Bonafonte também comentou sobre a Lei de Responsabilidade Fiscal (LRF). "Uma outra irresponsabilidade do TJ é em relação à LRF. Temos um limite prudencial de 5,7% e hoje o Tribunal só usa 4,32%. O TJ tem que usar o dinheiro que a própria lei permite. Se usasse o limite da LRF, tudo isso que estamos discutindo aqui, já teríamos resolvido e a gente não precisava ficar aqui discutindo sobre suplementação e tudo mais", finalizou.

Em linhas gerais as falas dos demais representantes seguiram a mesma linha. Além da crítica à pouca negociação até aqui trabalhada, muito se questionou sobre a velocidade com a qual o TJ-SP trabalha nas demandas do funcionalismo. Há uma sensação enorme de lentidão, de empurrar com a barriga e de não trazer soluções concretas e resolutivas à categoria.

José Gozze encerrou a reunião solicitando que o TJ acene com a proposta de majoração do auxílio-saúde para 250 reais e uma reposição de 6%, mais 2,5% que equivale a aproximadamente 1/5 da defasagem salarial da categoria.

E tudo fica agora para a próxima sexta, dia 21 de março, às 13 horas, quando haverá uma Assembleia Geral dos Servidores do Judiciário na Praça João Mendes. Já há o compromissão do desembargador Antonio Carlos Malheiros para uma nova reunião, possivelmente na primeira quinzena de abril, para análise da pauta de reivindicações que será aprovada na Assembleia.

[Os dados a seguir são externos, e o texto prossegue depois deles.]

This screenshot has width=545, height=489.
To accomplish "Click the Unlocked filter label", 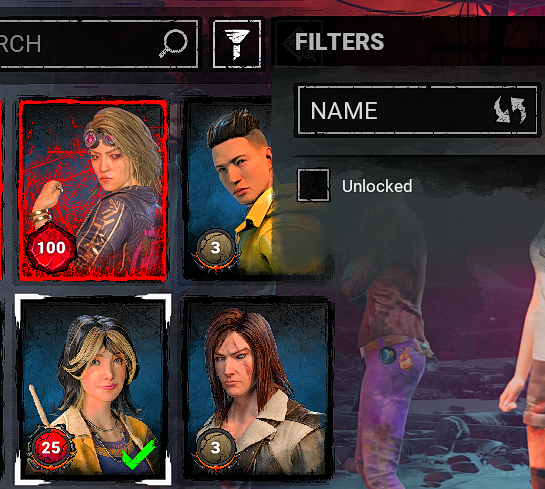I will click(x=377, y=186).
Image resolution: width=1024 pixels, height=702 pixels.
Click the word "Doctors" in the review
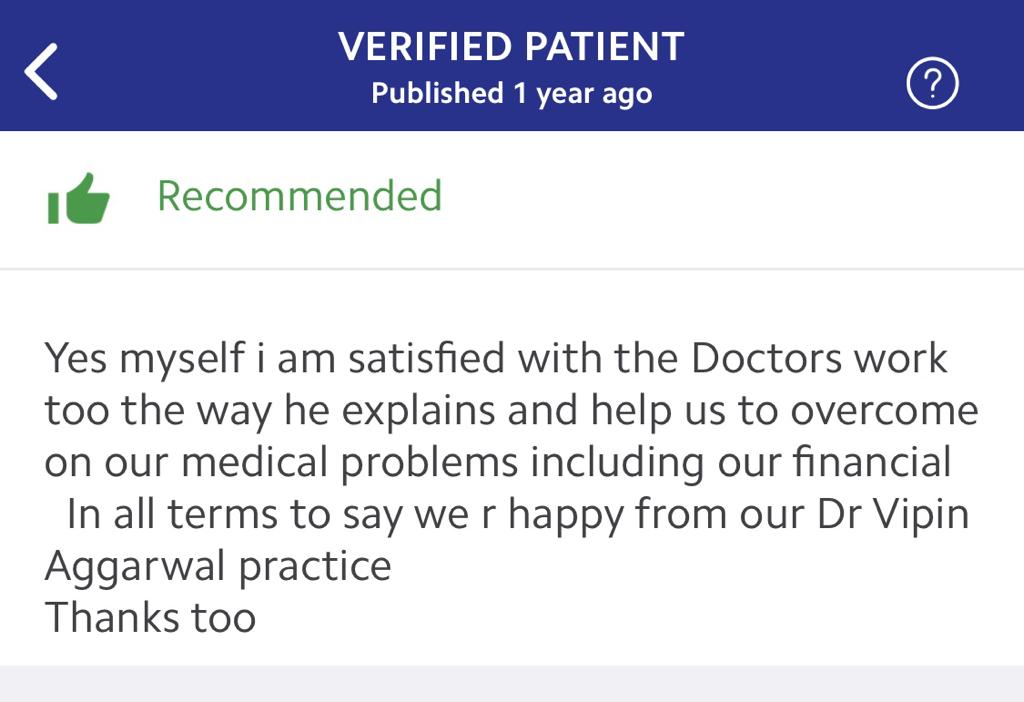tap(767, 358)
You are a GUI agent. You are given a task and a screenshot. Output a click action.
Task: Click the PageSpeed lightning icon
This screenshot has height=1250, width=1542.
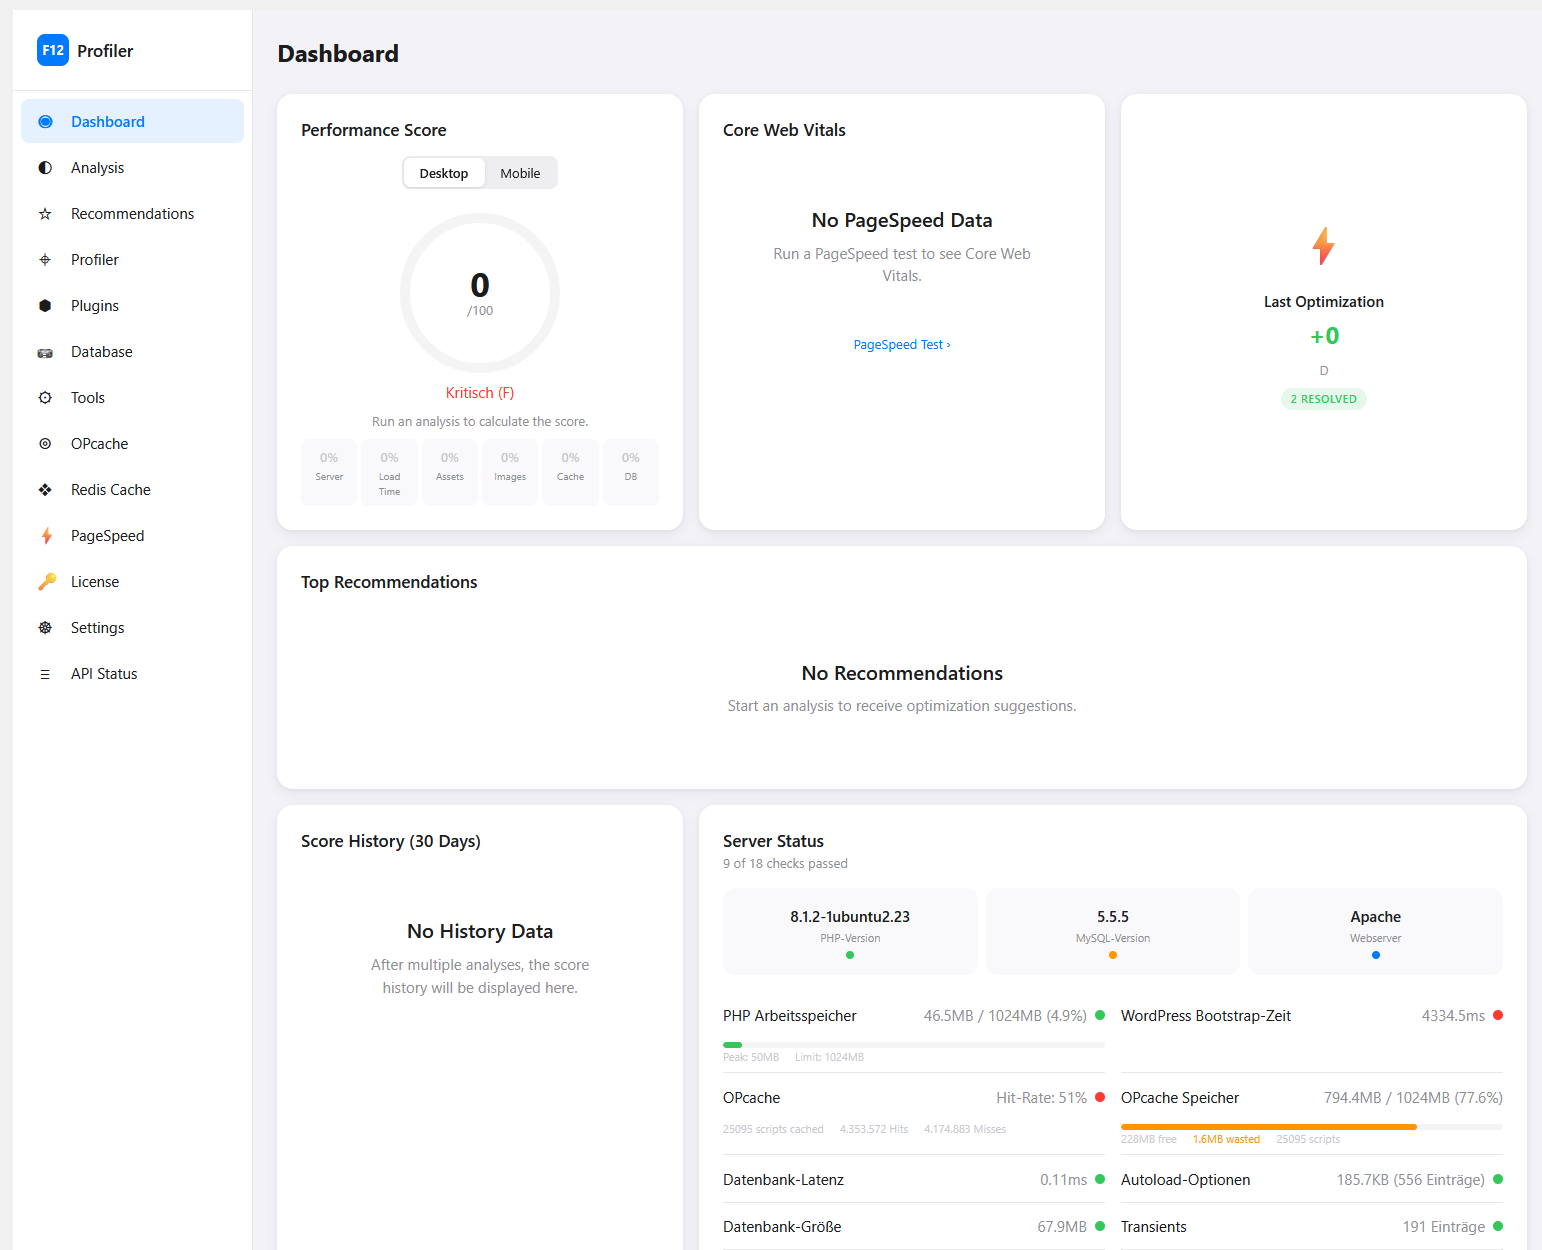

A Assetj esteve presente representada pelo seu presidente, José Gozze e pelo vice-presidente e diretor de Comunicação, Sylvio Micelli, além do presidente do Conselho Deliberativo, Julio Bonafonte. Além da Assetj, participaram, entre outras, as seguintes entidades: Afima, Assojubs, Sintrajus, Assojuris, Apatej, Ajusp, Sinjuris, Sindjesp ABCDMRR, ASJCOESP, AASPTJSP, Fespesp, Fenasj, ANSJ, Affi, Sindjesp Caieiras, Aojesp, Affocos, Assojasp, Assejus, Aecoesp, Sojesp e Sindjesp Região Metropolitana SP.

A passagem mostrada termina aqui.